The entrepreneurs’ venture, Strawberry Fields Nursery and Preschool, also has an onsite swimming academy and café, which provides a differentiated offering and an additional revenue stream outside of nursery hours.
‘There’s high demand for children’s swimming lessons in the area. We have 450 children on the waiting list and the calls haven’t stopped coming in,’ explains Redwood.
The constant stream of babies, pre-schoolers and siblings that attend the classes get a first-hand glimpse of the site that houses the on-site nursery, which is a great for potential new starters. And the swim school collects the parents’ data, which works well for future marketing campaigns.
‘When we explain to parents that part of the nursery offering is that their child can learn to swim in a warm pool with a one-to-six ratio, it’s a massive USP,’ Redwood says.
There’s also been no shortage in attracting the best talent, with practitioners keen to work in a state-of-the-art building which has a pool, underfloor heating, fingerprint technology and is surrounded by beautiful countryside.‘On top of our staff team, we’ve got 15 to 20 quality applicants that are keen to join,’ Redwood says.
OakNorth Bank has been working with the owners to provide growth capital to pursue a buy-and-build strategy to bring nurseries with swimming academies to market.
Barbanel says, ‘It’s a great example of a setting that’s maintaining its relevance, increasing its usage and penetration through the setting and creating a captive audience.’

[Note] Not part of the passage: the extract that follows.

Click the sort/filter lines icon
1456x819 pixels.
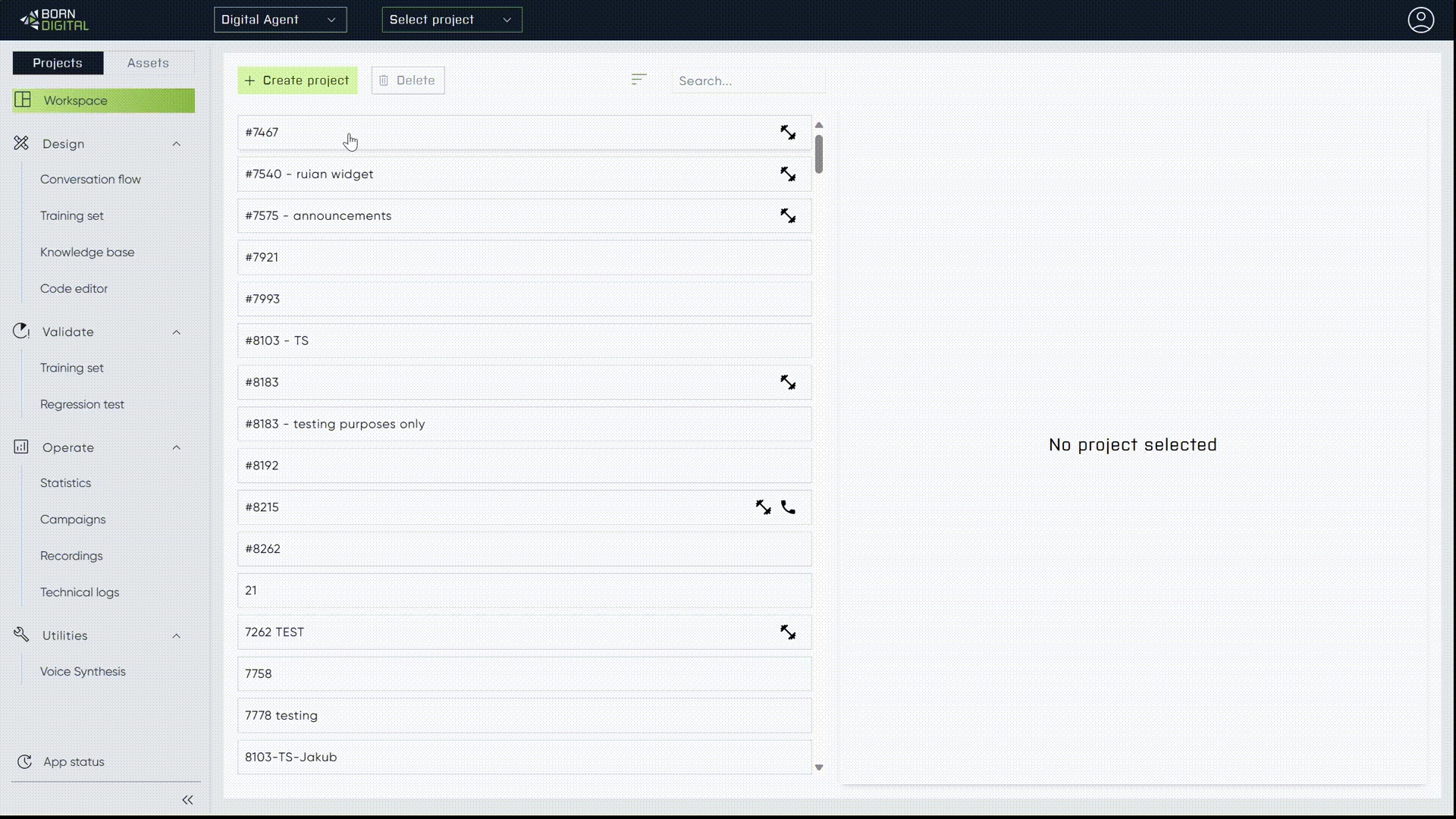tap(639, 80)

But he adds, ‘Given the innovative nature of what they've built, there’s going to be a hefty payback period. When it comes to new start-up settings, it’s important to have a reasonable mid-to-long term view. They’ve assessed the risks and are confident it’s going to give them the return they need.’

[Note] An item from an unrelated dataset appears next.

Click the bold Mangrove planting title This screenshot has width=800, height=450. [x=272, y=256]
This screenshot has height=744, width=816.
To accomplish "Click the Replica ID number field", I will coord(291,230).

INTERGENERATIONAL OFFERINGDementia specialist provider Belong opened its first care village with a fully integrated children’s day nursery on-site in Chester in August 2022, providing care and learning for 25 birth to five year-olds, six days a week.

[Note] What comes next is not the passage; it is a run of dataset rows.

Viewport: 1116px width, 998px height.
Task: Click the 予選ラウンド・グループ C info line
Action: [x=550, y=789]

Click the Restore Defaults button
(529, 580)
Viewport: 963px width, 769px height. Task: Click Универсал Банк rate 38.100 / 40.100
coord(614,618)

The £21m state-of-the-art development is the non-profit care provider’s first intergenerational site and is being run by Sue Egersdorff, founder of Ready Generations.
She says, ‘We’ve done a lot of work mirroring the care qualifications across early years and childcare and older people's care and we’ve found that they are broadly the same. What’s more, people want the opportunity to work in older people’s care and in childcare. The team have already undertaken special training to better understand the needs of the young and old in this particular setting but we plan to do a lot more research about what an integrated workforce looks like.’
The care village has a bistro, gym, hair salon, therapy room, and entertainment venue which residents and members of the public have access to, and is great for parents when they drop off their children.
Barbanel says, ‘This model, although niche and unique, is appealing to its stakeholders: the parents. It’s evolving and differentiating its offer and maintaining its relevance in the marketplace. For staff, it offers cross-sector care and potential career progression.’
Barbanel predicts that more innovative ideas will come to the marketplace in the coming years: add-ons with the potential for additional revenue streams; nurseries appearing in flexible office spaces and other non-traditional buildings and locations.
‘It’s an exciting time,’ he concludes.